■ EXERCISE AIM ■
Copy the records word for word, from the start through the line that contains "Action: tap(229, 615)", including that line.

══ MATERIAL SHOWN

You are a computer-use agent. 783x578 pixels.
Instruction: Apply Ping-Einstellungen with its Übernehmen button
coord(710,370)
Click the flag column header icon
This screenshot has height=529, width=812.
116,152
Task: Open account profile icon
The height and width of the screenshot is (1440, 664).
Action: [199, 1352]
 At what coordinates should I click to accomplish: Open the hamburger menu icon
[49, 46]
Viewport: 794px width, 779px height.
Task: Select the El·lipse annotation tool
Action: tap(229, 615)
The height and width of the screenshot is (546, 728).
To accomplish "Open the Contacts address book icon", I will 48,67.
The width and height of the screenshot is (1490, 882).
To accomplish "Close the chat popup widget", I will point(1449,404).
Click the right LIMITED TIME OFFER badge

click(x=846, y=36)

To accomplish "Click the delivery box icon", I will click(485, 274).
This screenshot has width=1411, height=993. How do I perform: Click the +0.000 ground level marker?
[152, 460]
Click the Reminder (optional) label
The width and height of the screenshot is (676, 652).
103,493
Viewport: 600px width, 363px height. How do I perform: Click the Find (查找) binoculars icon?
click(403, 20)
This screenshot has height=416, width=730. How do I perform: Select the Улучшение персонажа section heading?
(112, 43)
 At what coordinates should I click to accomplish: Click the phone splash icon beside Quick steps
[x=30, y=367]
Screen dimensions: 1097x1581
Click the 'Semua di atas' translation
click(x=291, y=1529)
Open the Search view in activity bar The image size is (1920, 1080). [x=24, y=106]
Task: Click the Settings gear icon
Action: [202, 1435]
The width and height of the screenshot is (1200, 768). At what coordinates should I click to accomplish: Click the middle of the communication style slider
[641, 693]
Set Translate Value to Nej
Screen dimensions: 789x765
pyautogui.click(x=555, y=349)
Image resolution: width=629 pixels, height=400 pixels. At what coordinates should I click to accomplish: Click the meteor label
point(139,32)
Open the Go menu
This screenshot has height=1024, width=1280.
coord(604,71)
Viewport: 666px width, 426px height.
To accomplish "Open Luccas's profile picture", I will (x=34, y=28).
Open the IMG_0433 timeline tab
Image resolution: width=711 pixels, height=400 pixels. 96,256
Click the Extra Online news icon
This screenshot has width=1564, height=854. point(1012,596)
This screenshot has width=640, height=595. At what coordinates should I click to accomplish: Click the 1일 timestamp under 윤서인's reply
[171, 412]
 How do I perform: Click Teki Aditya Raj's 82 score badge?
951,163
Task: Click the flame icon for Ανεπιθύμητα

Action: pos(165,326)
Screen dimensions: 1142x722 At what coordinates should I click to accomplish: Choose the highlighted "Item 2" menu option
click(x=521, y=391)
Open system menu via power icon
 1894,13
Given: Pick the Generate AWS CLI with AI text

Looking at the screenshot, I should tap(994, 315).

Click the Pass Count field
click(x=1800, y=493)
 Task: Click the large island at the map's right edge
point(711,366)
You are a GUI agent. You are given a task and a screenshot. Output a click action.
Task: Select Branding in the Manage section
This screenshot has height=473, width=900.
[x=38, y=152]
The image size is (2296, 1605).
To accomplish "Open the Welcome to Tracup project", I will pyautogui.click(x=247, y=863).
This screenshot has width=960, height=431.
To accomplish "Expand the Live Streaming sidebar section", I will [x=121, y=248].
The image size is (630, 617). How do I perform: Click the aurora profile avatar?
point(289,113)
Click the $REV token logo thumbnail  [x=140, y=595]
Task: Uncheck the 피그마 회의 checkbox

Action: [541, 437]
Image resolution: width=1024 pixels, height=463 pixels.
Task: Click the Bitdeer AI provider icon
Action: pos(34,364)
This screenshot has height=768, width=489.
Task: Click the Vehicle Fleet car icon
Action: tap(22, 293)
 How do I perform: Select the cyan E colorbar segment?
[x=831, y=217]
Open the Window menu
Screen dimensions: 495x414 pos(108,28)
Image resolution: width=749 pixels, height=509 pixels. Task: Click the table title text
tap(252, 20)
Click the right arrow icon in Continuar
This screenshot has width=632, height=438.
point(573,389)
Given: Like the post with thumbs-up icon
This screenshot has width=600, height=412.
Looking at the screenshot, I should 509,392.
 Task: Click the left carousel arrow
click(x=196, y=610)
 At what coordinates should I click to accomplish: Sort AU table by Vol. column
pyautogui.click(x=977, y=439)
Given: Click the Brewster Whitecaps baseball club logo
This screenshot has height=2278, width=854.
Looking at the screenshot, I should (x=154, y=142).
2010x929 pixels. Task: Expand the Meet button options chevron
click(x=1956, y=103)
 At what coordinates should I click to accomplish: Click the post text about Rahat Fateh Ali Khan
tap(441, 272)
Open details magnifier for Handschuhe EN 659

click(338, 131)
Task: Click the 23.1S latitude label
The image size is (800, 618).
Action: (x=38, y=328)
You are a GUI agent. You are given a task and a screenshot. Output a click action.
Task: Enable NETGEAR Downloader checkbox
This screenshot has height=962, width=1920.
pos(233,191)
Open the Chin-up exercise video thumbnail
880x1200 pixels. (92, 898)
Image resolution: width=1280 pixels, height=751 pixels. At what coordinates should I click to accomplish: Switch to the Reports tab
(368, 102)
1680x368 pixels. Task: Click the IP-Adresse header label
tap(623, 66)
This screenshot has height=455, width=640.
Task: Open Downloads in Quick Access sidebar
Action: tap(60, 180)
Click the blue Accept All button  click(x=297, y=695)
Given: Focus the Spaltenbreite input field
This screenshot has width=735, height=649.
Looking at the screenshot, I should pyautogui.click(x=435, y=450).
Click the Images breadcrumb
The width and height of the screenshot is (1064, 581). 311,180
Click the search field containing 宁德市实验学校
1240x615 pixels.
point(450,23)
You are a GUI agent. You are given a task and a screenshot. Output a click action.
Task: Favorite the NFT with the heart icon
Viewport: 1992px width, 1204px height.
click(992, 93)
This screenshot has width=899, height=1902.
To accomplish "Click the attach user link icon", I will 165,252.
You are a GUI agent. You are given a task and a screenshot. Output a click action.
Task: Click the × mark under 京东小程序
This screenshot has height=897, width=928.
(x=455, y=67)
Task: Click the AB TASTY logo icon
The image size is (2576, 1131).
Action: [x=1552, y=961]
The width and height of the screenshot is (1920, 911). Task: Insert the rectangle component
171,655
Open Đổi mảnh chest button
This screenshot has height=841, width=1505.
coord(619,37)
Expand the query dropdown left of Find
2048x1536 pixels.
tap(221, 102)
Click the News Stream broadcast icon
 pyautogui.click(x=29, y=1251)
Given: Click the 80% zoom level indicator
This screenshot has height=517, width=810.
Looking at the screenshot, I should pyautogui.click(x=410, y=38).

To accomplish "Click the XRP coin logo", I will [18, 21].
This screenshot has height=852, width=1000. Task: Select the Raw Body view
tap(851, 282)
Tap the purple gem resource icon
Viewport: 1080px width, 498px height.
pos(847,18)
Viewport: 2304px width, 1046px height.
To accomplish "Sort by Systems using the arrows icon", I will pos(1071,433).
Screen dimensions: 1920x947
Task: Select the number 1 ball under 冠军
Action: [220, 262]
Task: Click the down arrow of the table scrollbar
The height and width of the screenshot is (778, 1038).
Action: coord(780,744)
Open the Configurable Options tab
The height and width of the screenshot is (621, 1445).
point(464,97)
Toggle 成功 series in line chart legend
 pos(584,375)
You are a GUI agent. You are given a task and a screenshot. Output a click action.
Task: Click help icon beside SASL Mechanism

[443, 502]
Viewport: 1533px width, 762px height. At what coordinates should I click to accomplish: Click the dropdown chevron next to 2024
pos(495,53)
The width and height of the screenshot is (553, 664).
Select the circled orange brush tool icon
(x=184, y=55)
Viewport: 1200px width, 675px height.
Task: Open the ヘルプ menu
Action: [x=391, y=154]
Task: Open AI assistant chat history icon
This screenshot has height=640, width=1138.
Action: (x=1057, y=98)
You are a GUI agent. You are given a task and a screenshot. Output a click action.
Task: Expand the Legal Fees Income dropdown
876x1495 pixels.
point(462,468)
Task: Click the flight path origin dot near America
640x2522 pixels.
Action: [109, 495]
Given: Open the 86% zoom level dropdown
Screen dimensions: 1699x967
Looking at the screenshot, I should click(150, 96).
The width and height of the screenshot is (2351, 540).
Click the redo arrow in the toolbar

════

■ FULL RESPONSE ■
You are a computer-use agent. 783x578 pixels.
Instruction: Apply Ping-Einstellungen with its Übernehmen button
coord(710,370)
Click the flag column header icon
This screenshot has height=529, width=812.
116,152
Task: Open account profile icon
The height and width of the screenshot is (1440, 664).
Action: [199, 1352]
 At what coordinates should I click to accomplish: Open the hamburger menu icon
[49, 46]
Viewport: 794px width, 779px height.
Task: Select the El·lipse annotation tool
Action: tap(229, 615)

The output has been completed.